WAT JE DOET: Op welke datum is de strafzaak uit het tekstfragment inhoudelijk behandeld?

TEKSTFRAGMENT:
Op 1 oktober 2024 heeft de Rechtbank Limburg in Roermond uitspraak gedaan in een strafzaak tegen een verdachte die werd beschuldigd van het medeplegen van het vervaardigen van MDMA. De verdachte, geboren in 1989 en woonachtig in Venlo, werd bijgestaan door advocaat mr. Y.W.A.M. van der Koelen. De zaak werd inhoudelijk behandeld op 17 september 2024, waarbij zowel de verdachte als de officier van justitie hun standpunten naar voren brachten. De officier van justitie eiste bewezenverklaring van de medeplichtigheid aan de productie van MDMA, terwijl de verdediging pleitte voor integrale vrijspraak wegens gebrek aan bewijs.
De rechtbank oordeelde dat er onvoldoende bewijs was om de verdachte schuldig te verklaren aan de tenlastegelegde feiten. De verdachte had zijn kelderbox uitgeleend aan medeverdachten, maar er was geen overtuigend bewijs dat hij op de hoogte was van de activiteiten die daar plaatsvonden. De rechtbank concludeerde dat de bijdrage van de verdachte niet van voldoende gewicht was om te spreken van medeplegen of medeplichtigheid aan de productie van MDMA. Daarom werd de verdachte vrijgesproken van alle tenlastegelegde feiten.

OEFENGEGEVENS:
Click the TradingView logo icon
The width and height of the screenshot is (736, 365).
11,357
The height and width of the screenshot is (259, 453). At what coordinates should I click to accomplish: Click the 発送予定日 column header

OPLOSSING: Op 17 september 2024.